If you feel stuck in a dead end job, but you are afraid to interview elsewhere or go back to school to get more education, fear may be keeping stagnant. It seems so much easier just to stay put than to venture into the unknown and risk failure. But rest assured, if you do nothing, five or ten years now you will be that much older and still complaining. If you are 30 now and dissatisfied with your situation, do you want to be 40 in the same place. The older you get, the less likely you are to venture out to make a change.
Sometimes it just seems too hard to do things differently. You might have to actually invest time and energy into pursuing something new like dating your resume, brushing up on interviewing skills. If you are looking for love, you may have to step outside your comfort zone and do some new activities or write a dating profile. Or if you are trying to stop smoking, you may have to figure out what else you will do with your hands when you are having a drink or how will you relax, when smoking is your favorite form of winding down. Although, many smokers don’t realize that there is nothing about smoking that is relaxing because it increases blood pressure, heart rate, and respiration rate. The reason most people think it is relaxing is because they are doing relaxing activities while smoking (e.g., taking a break at work, sitting quietly after a meal). It’s the taking the break and sitting quietly that is relaxing and the smoker merely learns to associate smoking with relaxation because the two are happening together.
Conditioning is one of the biggest reasons we do the things we do. Skinner states we learn things through reinforcement and punishment. Rewards increase behavior and punishers decrease behavior. You are more likely to show up for work if you get a paycheck (reinforcer) and you are less likely to run a stop light if you get a $100 ticket (punisher). Pavlov posits that we learn through association, you pair to things together enough, when one thing happens you expect the other to happen also. If you are used to eating while watching TV, the TV may become a cue to eat, such that whenever you turn on the boob tube all of a sudden you want to eat, even if you are not hungry. And Bandura suggests that we learning things though simple modeling—observing someone doing something and imitating that behavior yourself. Girls model their mothers and boys model their fathers. How many habits do you have as a direct result of what one of your parents did?
Sometimes we don’t want to give up a behavior because we feel as though we are losing a part of ourselves. We then have to grieve the absence of that thing. You may enjoy going to the bar after work, gambling at the casino, or shopping for unnecessary things. Giving up those past times that have become addictions may leave a big hole in your life and you may not know how to fill it. Physical addictions can cause physical withdrawal when the behavior ceases. Similarly, behavioral addictions can have emotional consequences when it stops. That momentary high of buying yet another piece of jewelry on the shopping network or the excitement of taking a chance on winning a slot machine may leave you feeling empty if you give it up.
And sometimes it’s just pure peer pressure to maintain the status quo. Your friends may pressure you to have that extra dessert when you are dieting, go out drinking when you are on the wagon, or go to the mall, when they know you can’t control your spending. These are not your friends. Misery loves company.
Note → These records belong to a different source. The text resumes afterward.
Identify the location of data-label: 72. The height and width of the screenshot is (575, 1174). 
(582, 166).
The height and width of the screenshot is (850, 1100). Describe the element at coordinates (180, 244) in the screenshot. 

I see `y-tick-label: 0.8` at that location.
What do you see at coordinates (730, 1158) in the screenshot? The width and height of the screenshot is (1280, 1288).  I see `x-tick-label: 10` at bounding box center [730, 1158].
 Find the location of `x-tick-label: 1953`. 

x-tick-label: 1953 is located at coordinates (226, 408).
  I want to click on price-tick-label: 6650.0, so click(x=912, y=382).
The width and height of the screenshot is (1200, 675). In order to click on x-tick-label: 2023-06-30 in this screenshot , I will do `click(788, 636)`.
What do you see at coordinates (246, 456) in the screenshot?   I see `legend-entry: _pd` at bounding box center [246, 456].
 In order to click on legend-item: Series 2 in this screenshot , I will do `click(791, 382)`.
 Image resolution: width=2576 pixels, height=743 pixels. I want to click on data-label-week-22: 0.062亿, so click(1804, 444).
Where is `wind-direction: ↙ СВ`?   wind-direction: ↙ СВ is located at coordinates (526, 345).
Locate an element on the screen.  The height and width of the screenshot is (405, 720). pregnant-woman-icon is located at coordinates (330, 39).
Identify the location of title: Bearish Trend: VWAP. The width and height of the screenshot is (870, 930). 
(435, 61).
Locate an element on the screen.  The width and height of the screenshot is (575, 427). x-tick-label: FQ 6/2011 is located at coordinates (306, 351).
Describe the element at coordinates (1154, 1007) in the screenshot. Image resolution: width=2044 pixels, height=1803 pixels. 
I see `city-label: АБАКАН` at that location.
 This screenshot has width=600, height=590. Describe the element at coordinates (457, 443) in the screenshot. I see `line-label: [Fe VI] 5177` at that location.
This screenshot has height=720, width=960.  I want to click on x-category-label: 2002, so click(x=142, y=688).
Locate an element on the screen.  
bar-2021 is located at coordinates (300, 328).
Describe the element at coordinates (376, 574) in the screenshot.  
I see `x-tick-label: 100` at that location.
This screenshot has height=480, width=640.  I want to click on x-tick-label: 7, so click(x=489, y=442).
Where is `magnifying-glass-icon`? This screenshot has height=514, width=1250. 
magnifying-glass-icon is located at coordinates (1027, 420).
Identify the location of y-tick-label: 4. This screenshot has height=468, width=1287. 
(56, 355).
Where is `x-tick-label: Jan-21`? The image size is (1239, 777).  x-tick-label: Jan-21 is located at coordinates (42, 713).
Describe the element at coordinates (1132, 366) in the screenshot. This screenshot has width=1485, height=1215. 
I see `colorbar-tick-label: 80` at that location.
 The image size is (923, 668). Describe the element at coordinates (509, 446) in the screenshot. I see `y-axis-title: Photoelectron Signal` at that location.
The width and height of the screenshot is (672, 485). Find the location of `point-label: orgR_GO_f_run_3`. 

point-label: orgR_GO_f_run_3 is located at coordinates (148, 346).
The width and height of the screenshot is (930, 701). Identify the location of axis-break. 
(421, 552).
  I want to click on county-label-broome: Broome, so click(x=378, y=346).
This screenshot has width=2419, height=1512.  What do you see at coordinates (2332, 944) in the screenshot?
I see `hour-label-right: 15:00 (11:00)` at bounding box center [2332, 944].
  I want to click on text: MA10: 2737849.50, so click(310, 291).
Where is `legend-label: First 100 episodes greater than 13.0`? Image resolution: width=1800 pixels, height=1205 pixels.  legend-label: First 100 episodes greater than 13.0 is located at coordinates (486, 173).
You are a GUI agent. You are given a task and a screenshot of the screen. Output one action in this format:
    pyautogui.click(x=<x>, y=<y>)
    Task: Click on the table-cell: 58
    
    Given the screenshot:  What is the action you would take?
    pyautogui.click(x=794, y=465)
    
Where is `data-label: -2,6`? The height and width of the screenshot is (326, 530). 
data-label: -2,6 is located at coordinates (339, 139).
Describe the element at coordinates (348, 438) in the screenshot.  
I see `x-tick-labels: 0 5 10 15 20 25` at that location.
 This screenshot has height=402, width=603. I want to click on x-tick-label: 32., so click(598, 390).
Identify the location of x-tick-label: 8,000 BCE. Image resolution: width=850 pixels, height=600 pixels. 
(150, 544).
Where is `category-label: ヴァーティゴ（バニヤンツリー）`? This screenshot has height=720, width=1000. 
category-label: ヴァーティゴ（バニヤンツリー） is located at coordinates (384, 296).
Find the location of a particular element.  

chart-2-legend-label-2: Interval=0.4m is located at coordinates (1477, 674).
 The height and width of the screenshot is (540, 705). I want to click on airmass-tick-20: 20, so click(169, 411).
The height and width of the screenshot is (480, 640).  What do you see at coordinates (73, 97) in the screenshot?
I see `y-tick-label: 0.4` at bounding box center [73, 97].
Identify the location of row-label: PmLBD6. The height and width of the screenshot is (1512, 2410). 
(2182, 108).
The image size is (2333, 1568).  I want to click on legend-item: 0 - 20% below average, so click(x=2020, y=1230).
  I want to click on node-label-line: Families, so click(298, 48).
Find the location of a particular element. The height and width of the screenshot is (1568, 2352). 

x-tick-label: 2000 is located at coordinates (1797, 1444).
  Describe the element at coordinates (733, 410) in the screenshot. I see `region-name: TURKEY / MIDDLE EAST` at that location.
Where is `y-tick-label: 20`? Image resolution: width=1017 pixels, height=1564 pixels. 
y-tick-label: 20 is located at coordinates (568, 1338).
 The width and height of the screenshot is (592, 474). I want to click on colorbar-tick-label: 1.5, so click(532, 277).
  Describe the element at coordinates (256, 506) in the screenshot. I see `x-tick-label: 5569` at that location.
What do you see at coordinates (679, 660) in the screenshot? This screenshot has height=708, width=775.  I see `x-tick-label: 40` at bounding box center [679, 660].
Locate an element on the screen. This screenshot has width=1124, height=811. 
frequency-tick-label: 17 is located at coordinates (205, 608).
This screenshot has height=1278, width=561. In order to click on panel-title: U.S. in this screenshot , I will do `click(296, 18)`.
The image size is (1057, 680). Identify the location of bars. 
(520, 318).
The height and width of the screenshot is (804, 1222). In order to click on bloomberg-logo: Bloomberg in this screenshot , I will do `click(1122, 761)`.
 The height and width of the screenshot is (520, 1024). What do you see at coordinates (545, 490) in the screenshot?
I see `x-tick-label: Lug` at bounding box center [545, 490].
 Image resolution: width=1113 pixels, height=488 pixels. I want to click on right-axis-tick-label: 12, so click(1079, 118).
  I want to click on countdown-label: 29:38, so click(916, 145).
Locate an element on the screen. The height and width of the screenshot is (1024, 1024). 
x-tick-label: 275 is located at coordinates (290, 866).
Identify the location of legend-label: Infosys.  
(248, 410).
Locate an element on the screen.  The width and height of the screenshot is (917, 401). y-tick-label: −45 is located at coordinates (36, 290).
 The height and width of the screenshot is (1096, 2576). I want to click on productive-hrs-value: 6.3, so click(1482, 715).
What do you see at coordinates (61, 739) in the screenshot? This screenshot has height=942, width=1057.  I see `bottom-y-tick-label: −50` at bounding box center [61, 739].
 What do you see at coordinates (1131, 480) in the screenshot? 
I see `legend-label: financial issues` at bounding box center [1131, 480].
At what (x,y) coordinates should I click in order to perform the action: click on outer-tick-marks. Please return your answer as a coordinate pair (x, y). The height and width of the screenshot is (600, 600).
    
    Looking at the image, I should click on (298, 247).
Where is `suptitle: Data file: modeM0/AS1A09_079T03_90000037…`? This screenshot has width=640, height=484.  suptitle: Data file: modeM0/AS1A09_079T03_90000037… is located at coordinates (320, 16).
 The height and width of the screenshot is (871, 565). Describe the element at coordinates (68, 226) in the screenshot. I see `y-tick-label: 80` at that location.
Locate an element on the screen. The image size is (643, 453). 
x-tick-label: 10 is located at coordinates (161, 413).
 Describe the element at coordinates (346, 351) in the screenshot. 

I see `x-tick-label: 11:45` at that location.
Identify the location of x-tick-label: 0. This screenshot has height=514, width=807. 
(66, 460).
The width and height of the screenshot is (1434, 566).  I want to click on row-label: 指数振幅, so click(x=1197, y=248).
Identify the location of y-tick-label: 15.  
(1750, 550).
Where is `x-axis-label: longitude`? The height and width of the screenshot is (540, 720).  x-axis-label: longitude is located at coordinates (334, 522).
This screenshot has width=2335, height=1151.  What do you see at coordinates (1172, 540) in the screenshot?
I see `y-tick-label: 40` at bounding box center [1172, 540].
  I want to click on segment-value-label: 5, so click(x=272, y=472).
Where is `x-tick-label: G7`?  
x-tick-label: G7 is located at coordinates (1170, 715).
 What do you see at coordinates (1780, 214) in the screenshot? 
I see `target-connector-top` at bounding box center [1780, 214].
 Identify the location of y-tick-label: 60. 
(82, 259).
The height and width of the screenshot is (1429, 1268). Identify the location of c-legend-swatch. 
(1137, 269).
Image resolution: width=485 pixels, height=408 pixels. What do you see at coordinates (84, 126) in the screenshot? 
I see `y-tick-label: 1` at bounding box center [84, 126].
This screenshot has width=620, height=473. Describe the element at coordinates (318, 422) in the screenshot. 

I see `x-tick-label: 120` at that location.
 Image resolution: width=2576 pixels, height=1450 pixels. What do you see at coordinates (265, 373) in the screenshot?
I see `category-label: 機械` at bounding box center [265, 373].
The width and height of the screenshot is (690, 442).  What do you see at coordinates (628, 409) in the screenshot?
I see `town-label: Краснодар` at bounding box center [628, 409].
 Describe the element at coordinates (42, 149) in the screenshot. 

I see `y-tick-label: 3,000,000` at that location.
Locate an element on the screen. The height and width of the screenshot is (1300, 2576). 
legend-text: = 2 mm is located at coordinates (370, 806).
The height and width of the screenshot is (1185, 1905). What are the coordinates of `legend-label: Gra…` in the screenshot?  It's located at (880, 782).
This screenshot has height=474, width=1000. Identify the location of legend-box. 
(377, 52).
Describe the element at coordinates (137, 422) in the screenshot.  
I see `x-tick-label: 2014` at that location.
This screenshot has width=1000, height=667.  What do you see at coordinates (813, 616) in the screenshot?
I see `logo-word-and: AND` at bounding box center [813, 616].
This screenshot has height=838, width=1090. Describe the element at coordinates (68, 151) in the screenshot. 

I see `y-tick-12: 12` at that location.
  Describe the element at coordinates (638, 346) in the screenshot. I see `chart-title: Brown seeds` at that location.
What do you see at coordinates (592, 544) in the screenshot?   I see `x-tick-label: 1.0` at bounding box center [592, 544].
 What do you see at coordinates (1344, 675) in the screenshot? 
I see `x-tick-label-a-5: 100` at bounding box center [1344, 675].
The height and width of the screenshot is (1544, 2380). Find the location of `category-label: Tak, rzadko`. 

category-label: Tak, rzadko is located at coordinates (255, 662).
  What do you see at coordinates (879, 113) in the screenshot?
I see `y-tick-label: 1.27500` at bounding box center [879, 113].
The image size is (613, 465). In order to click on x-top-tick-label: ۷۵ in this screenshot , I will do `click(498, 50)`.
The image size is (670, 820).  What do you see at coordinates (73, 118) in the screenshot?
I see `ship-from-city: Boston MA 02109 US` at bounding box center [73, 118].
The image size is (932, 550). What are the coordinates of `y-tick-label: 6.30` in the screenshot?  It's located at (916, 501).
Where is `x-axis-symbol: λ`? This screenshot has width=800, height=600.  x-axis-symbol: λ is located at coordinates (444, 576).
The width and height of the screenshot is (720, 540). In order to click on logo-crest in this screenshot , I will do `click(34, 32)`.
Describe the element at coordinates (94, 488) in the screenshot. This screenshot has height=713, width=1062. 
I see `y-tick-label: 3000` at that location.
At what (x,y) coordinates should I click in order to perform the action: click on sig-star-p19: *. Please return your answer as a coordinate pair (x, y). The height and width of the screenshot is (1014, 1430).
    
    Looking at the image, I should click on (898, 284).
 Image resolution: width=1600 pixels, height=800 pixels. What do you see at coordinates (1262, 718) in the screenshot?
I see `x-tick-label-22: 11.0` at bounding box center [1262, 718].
Your getting healthy may make them feel worse about themselves, but that is not your problem. Whenever you are confronted between having to choose between your so called friends and your values, think of the long term consequences of your decision. Be assertive, say no, and live with any guilt you may feel about not pleasing them.
If you are contemplating making a change, but don’t know where to begin start by:
*setting small weekly goals to ensure you have a successful experience. Cold turkey doesn’t work for everyone.
* reward yourself with something small (not food) when you accomplish your goal to keep yourself moving in a positive direction.
*replace the bad habit with a healthy habit. Otherwise, you are more likely to revert to your old ways if you don’t have a new coping mechanism;
*Say no, when you mean no and work on the guilt later.